** Start of Reading passage **

# cardio when bulking



## Guest (Nov 15, 2012)

Want to start doing some cardio to keep any fat gain down to a minimum, and to also make it easier when I go on a diet.

What do you recommend and how often?


----------



## Pkant2002 (Nov 4, 2011)

Your bulking your going to gain fat. If you don't want to gain fat go on a lean bulk just means more micro managing and a lot less gains in a much longer time frame. Personally not a big fan on lean bulking don't see the point like people who want to lose fat and gain muscle at the same time. Pick one normally lose fat first and go at it all out then change your diet and goals to match.

Would suggest you bulk and cut even if you just do it short 2-3 month spells.


----------



## ooomoo (Jan 29, 2008)

That's my plan, 1-2 months cleanish bulk, then a week or 2 keto, I'm a hard gainer so see how it goes lol


----------



## Galaxy (Aug 1, 2011)

Pkant2002 said:


> Your bulking your going to gain fat. If you don't want to gain fat go on a lean bulk just means more micro managing and a lot less gains in a much longer time frame. *Personally not a big fan on lean bulking don't see the point like people who want to lose fat and gain muscle at the same time*. Pick one normally lose fat first and go at it all out then change your diet and goals to match.
> 
> Would suggest you bulk and cut even if you just do it short 2-3 month spells.


Thats not lean bulking, thats a recomp,

Re the op, yes you can add cardio to limit fat gain or you can just cut cals slights as ll cardio will do is burn the cals anyway.

Cardio is probaly better health wise but its SO BORING :lol:


----------



## Robbie789 (Sep 6, 2012)

just count your kcals and don't go over 500kcals above maintenance a day.

Although that's just as boring as doing cardio! :lol:


----------



## Guest (Nov 15, 2012)

Galaxy said:


> Thats not lean bulking, thats a recomp,
> 
> Re the op, yes you can add cardio to limit fat gain or you can just cut cals slights as ll cardio will do is burn the cals anyway.
> 
> Cardio is probaly better health wise but its SO BORING :lol:


Yeah cals have been limited buddy


----------



## Guest (Nov 15, 2012)

robdobbie said:


> just count your kcals and don't go over 500kcals above maintenance a day.
> 
> Although that's just as boring as doing cardio! :lol:


Im about 400 over maintenance. Keeping an eye on it this time ahaha.


----------



## reza85 (Jan 11, 2009)

bump


----------



## Robbie789 (Sep 6, 2012)

reza85 said:


> bump


I've read that HIIT cardio is much better for fat loss vs steady state as it keeps burning fat throughtout the day- http://www.simplyshredded.com/cardio-for-fat-loss-high-intensity-interval-training-cardio-vs-low-intensity-steady-state-cardio.html


----------



## TommyFire (Jul 18, 2010)

Id do a bit of cardio just for health purposes if any.

20 mins HIIT 2-3x a week should be ok.

Alternativley do some sprints, ever seen a skinny sprinter??

** End of Reading passage **
** Start of Material provided **

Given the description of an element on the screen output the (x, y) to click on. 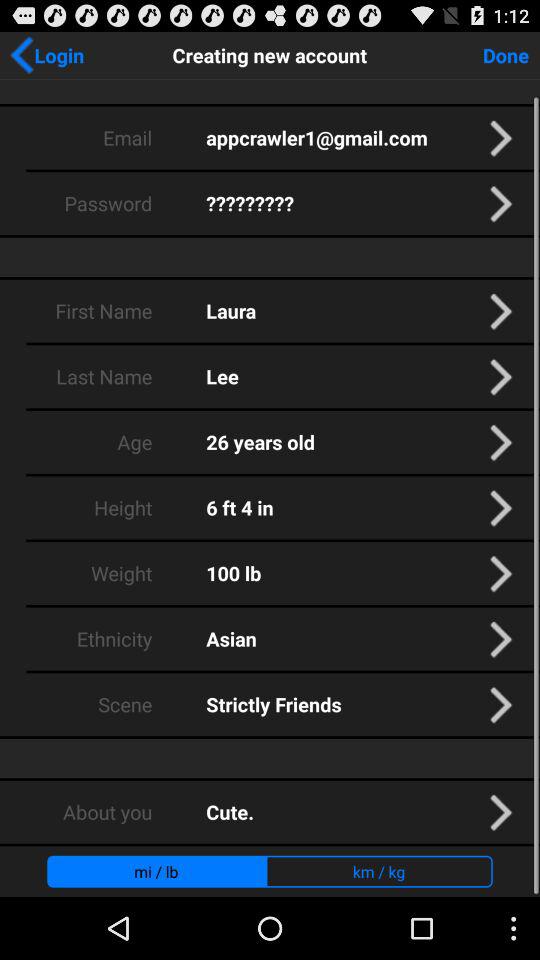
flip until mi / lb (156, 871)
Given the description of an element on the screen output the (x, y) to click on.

** End of Material provided **
** Start of Material provided **

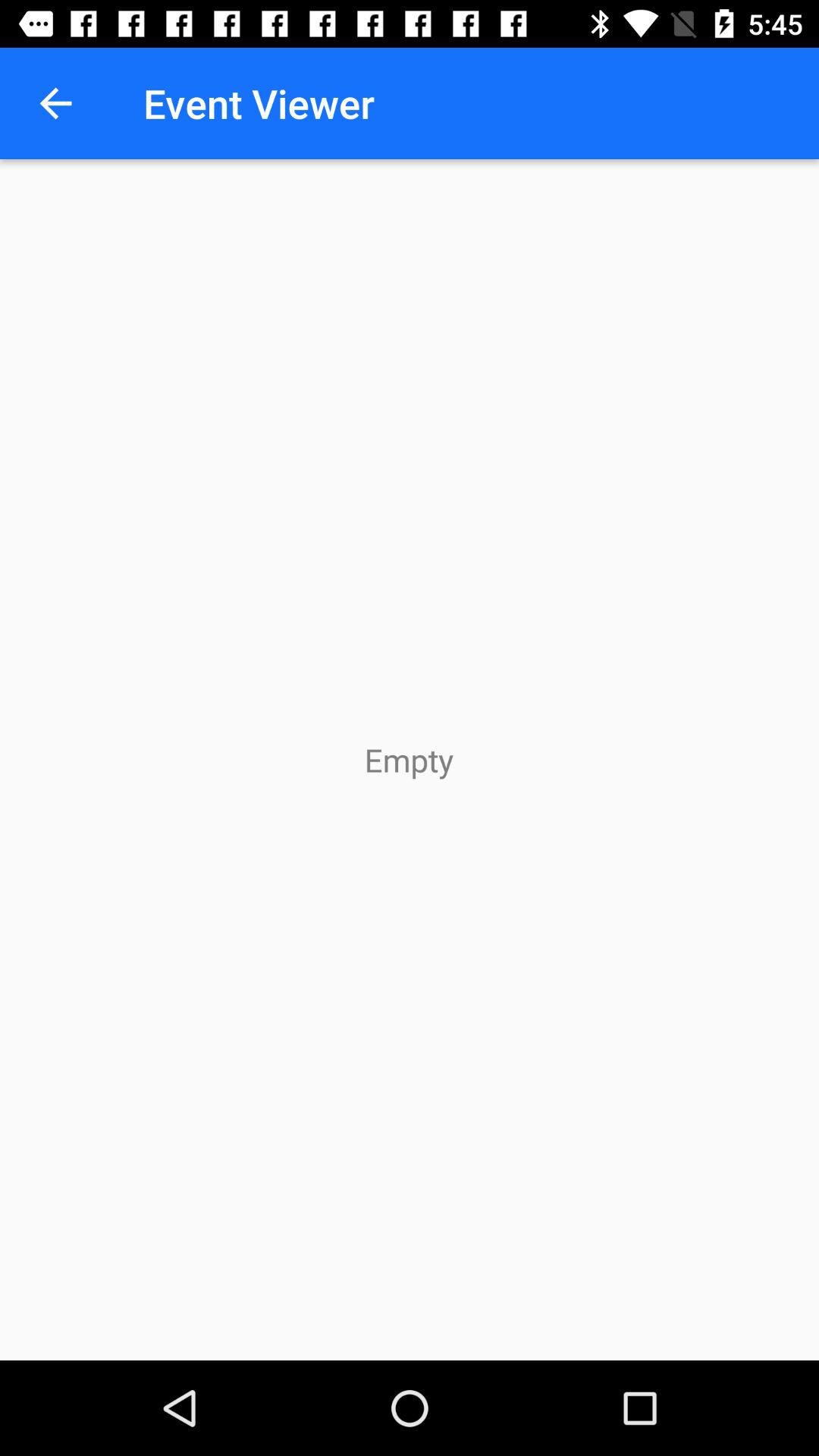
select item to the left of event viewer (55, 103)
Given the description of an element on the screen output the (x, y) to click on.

** End of Material provided **

• [Task A]
Decide whether each statement agrees with the cardio thread, answering yes or no and quoting the deciding words: (i) Robbie789 advises not going more than 500 kcal above maintenance a day; (ii) a Guest post says the poster is about 400 over maintenance; (iii) TommyFire recommends 20 minutes of HIIT every day.
• [Task B]
Carry on the cardio thread from its last sentence.
The data bear no relation to the cardio thread.

• [Written answer A]
(i) Yes: "don't go over 500kcals above maintenance a day."
(ii) Yes: "Im about 400 over maintenance."
(iii) No: "20 mins HIIT 2-3x a week should be ok."

• [Written answer B]
----------



## Guest (Nov 16, 2012)

TommyFire said:


> Id do a bit of cardio just for health purposes if any.
> 
> 20 mins HIIT 2-3x a week should be ok.
> 
> Alternativley do some sprints, ever seen a skinny sprinter??


Was actually thinking sprints!


----------



## TommyFire (Jul 18, 2010)

Get on em' mate.

Find a football pitch, sprint like fvck down one side jog round the rest. Repeat till you die.


----------



## Natty.Solider (May 4, 2012)

I do cardio when bulking, doing it at the moment. Was told to do this by someone very respected who helps me out with diet and training. He told me it makes fat easier to lose. At the moment its having a recomposition effect. Been doing some PB's yet Im looking better and better.


----------



## Guest (Nov 17, 2012)

Natty.Solider said:


> I do cardio when bulking, doing it at the moment. Was told to do this by someone very respected who helps me out with diet and training. He told me it makes fat easier to lose. At the moment its having a recomposition effect. Been doing some PB's yet Im looking better and better.


mind me asking what type?


----------



## gb666 (Mar 14, 2006)

TommyFire said:


> Alternativley do some sprints, *ever seen a skinny sprinter*??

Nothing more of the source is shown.